Press Release
AALDEF Joins Amicus Brief in ACLU Lawsuit against Domestic Spying by National Security Agency
The Asian American Legal Defense and Education Fund (AALDEF), a national civil rights organization founded in 1974, today joined other groups filing a friend of the court brief in support of the ACLUs legal challenge to the National Security Agency’s warrantless domestic surveillance program (American Civil Liberties Union v. National Security Agency/Central Security Service (E.D. Mich. 2006).
AALDEF Executive Director Margaret Fung made the following statement:
We are concerned that the President’s reliance on vague and unchecked war powers is the same purported basis that resulted in one of the most shameful chapters of our nations history: the unlawful incarceration of 120,000 Japanese Americans during World War II.

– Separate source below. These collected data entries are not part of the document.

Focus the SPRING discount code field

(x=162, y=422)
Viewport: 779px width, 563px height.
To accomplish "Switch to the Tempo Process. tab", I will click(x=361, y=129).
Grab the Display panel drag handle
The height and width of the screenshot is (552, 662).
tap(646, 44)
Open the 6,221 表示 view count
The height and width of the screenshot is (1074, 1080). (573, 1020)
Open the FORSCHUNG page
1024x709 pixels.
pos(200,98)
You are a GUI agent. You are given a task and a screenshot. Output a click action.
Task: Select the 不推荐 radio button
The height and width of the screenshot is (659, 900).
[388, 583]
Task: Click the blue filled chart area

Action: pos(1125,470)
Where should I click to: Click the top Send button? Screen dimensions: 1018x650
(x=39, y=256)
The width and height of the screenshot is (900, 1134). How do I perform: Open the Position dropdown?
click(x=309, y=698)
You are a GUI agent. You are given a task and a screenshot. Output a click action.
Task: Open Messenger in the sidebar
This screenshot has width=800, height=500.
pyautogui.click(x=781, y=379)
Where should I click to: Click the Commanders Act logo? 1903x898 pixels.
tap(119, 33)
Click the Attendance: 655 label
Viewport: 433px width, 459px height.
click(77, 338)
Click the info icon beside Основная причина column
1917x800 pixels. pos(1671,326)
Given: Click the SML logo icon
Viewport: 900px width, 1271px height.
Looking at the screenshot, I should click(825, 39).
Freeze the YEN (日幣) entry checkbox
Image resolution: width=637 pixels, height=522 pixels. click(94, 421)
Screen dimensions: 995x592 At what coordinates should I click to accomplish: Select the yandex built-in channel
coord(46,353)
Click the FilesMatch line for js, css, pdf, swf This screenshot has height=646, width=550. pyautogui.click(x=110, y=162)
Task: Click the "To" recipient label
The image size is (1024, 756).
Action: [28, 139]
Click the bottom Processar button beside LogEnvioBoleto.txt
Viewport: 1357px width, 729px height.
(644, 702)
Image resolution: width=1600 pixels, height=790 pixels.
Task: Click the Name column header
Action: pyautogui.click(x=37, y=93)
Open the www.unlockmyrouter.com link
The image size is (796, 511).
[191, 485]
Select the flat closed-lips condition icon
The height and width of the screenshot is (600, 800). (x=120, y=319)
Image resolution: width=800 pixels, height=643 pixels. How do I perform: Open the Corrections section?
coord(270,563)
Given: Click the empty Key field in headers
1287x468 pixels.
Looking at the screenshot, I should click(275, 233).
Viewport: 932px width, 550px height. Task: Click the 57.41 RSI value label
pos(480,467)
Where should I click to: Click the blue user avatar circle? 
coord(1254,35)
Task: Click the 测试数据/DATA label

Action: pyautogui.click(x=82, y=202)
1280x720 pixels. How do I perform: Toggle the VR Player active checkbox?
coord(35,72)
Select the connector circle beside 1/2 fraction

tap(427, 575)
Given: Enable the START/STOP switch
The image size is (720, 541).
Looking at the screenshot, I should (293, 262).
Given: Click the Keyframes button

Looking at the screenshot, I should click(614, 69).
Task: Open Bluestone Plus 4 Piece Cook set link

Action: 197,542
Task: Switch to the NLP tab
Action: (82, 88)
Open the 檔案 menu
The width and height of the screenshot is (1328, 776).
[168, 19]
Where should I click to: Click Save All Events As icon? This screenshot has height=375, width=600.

Asian Americans have faced injustice when executive power is exercised in secrecy and insulated from the checks and balances of our democracy. The wartime internment of Japanese Americans was followed in the 1950s by the anti-communist witchhunts of the McCarthy era, resulting in the FBI surveillance and harassment of thousands of Chinese Americans suspected of dual loyalties. More recently, after September 11, the domestic government spying on South Asians and Muslims led to the arrest and indefinite detention of thousands of immigrants with no connections to terrorism. The secret wiretapping program will only lead to a greater distrust of government in the Asian American community, which has already experienced the devastating effects of post-September 11 racial and ethnic profiling.
This record of governmental targeting of groups and individuals, based on political considerations often combined with race or national origin, is a history that cannot be forgotten in the current consideration of NSA’s assertion of unchecked governmental powers. AALDEF and other advocacy organizations are particularly concerned that their activities in support of Muslim groups and individuals will make them subjects of warrantless wiretaps. The NSA’s domestic surveillance program clearly has a chilling effect on the exercise of First Amendment rights on AALDEF and the other amici organizations, and it must end.